*MATERIAL TO PROCESS*:
* * * * * * *
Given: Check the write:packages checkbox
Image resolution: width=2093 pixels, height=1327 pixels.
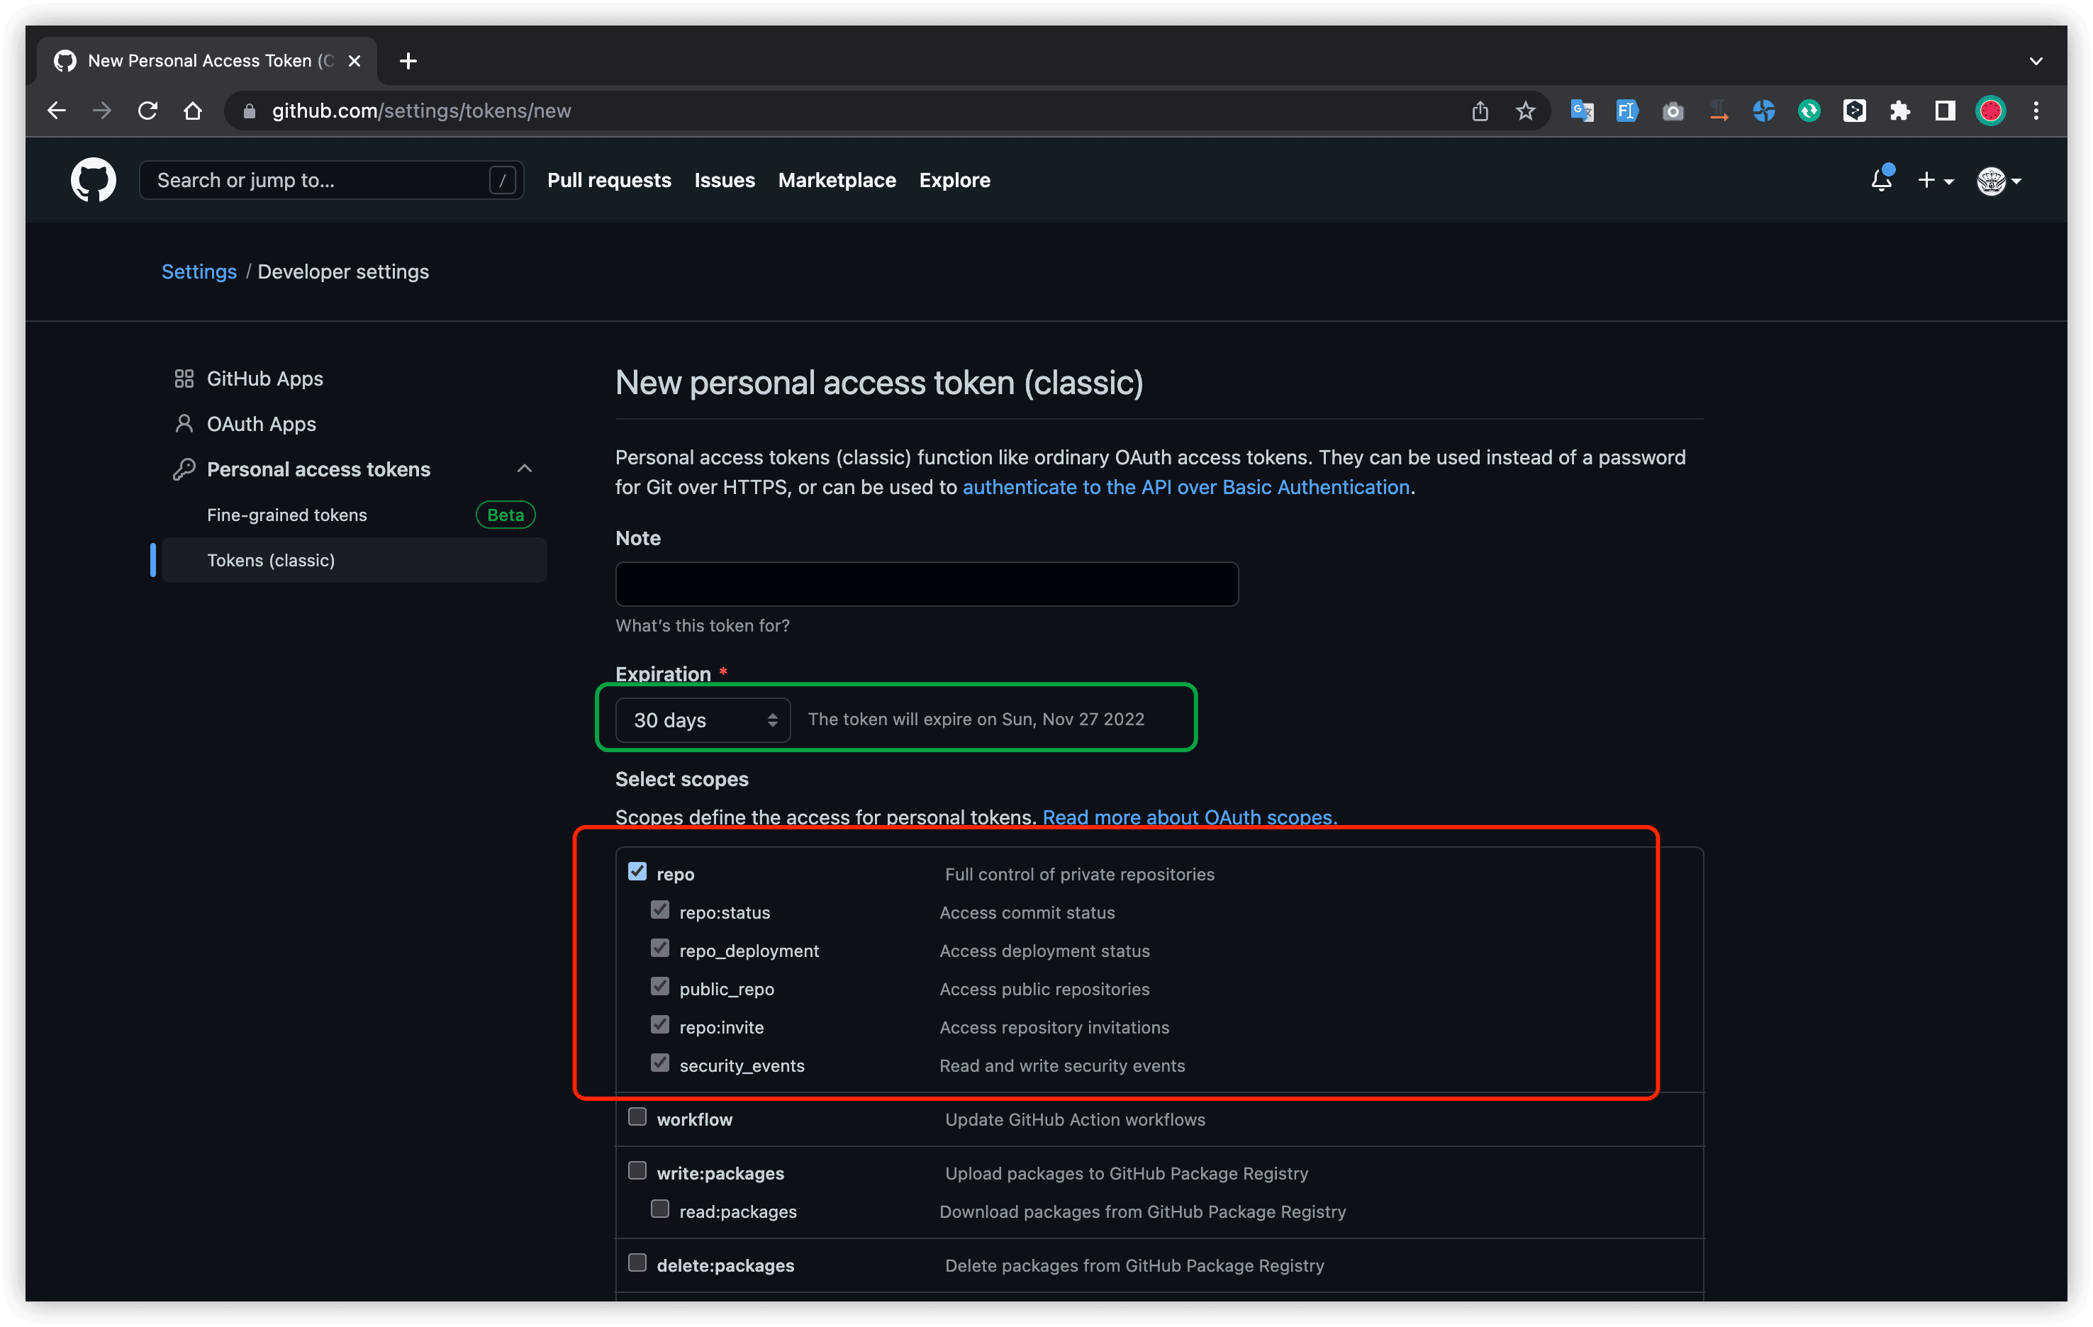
* * * * * * *
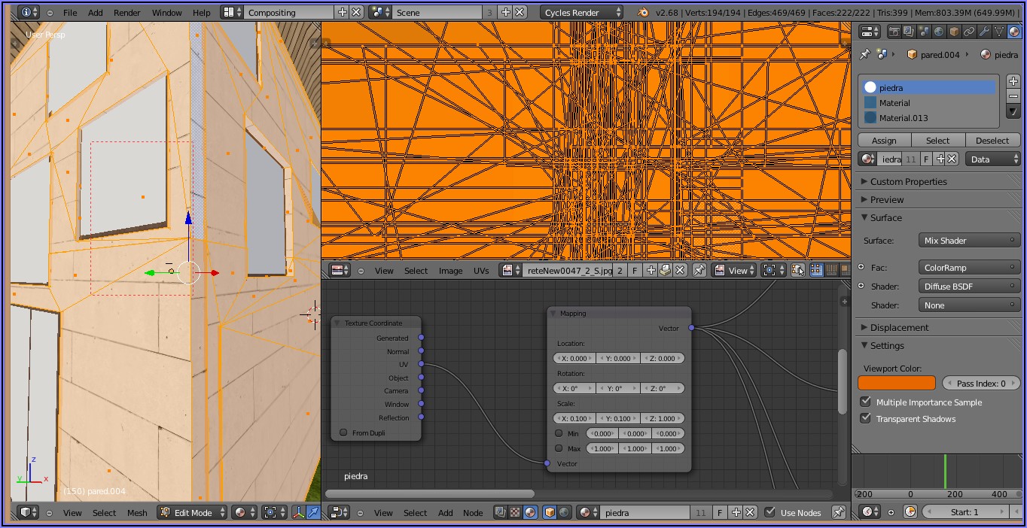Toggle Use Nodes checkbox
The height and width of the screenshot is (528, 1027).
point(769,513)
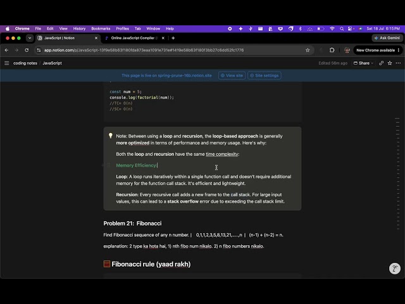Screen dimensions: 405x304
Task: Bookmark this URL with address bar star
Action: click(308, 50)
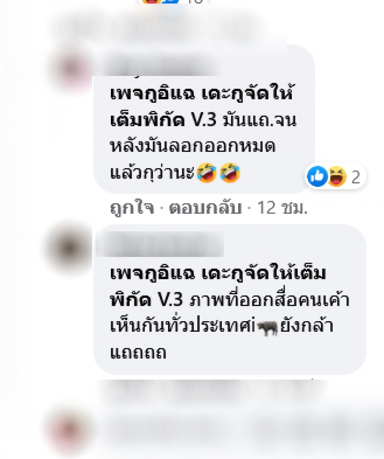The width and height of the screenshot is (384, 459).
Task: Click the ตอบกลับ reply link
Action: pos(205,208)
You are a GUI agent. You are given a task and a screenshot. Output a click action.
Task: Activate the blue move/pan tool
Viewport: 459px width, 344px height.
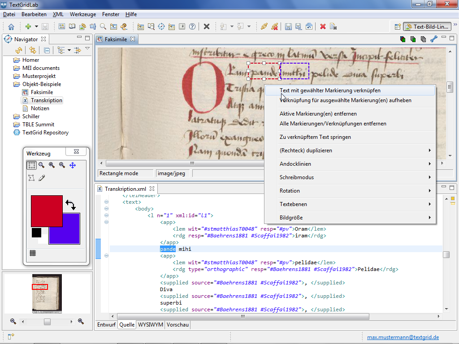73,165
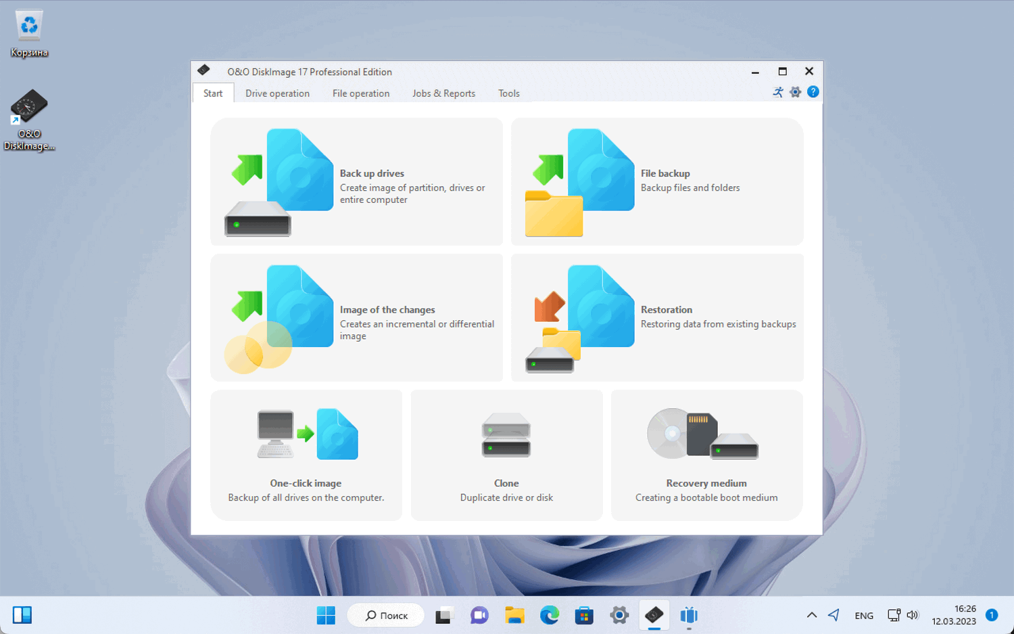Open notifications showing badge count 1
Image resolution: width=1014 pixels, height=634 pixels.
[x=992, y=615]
* * * * * * *
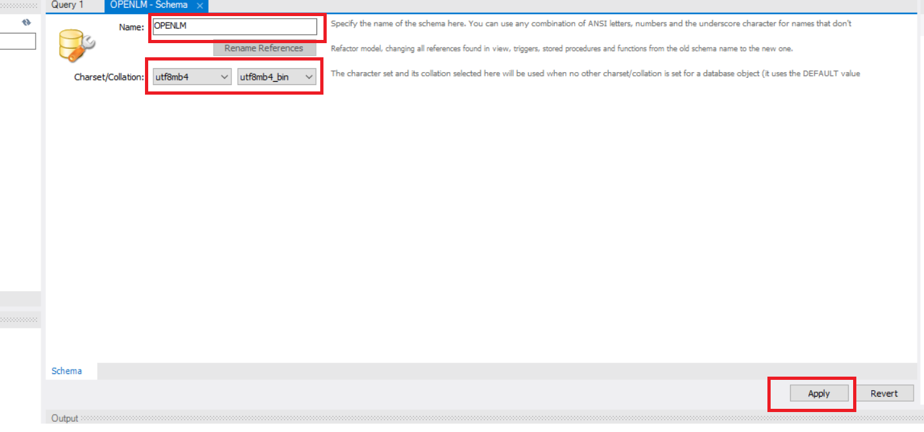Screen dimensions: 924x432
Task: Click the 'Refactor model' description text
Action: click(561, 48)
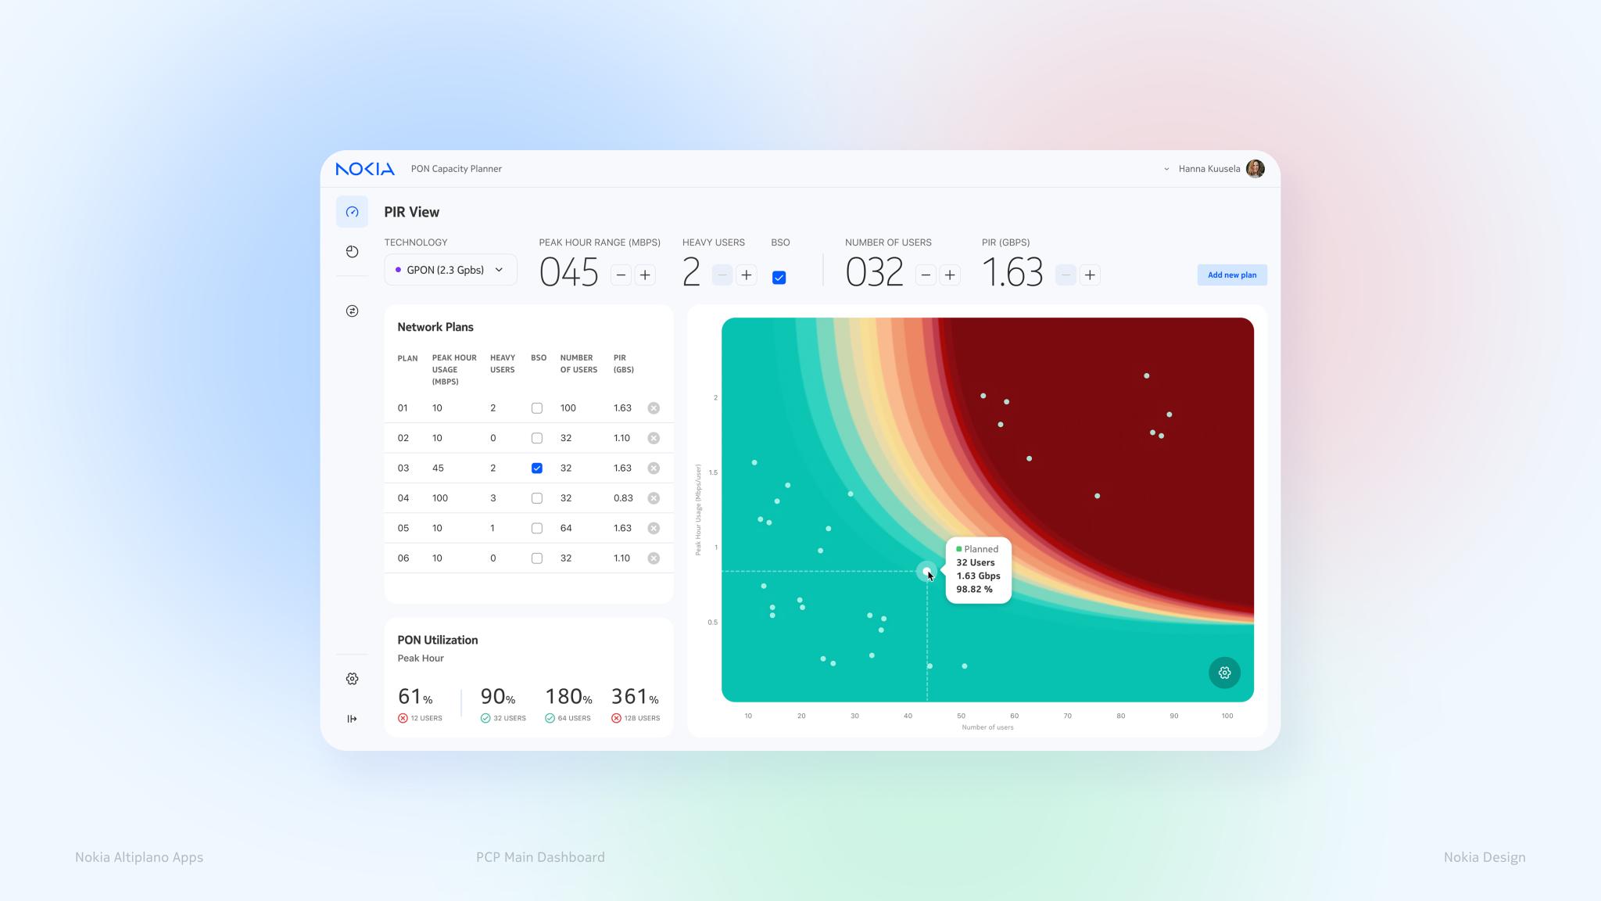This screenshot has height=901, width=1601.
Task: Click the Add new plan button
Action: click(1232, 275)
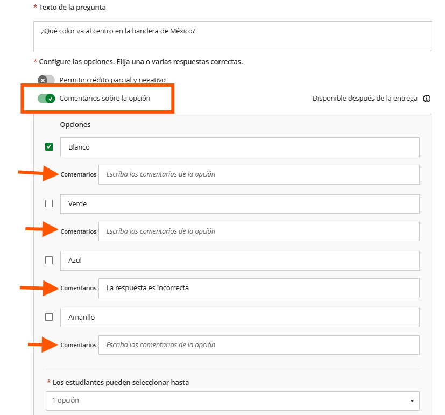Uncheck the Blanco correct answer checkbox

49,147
* * * * * * *
*WHAT IS REQUIRED*: Return the lines of the records from the one containing "Given: Check the write:packages checkbox" through the one containing "Image resolution: width=2093", copied word for word.

*SOLUTION TO THIS TASK*:
Given: Check the write:packages checkbox
Image resolution: width=2093 pixels, height=1327 pixels.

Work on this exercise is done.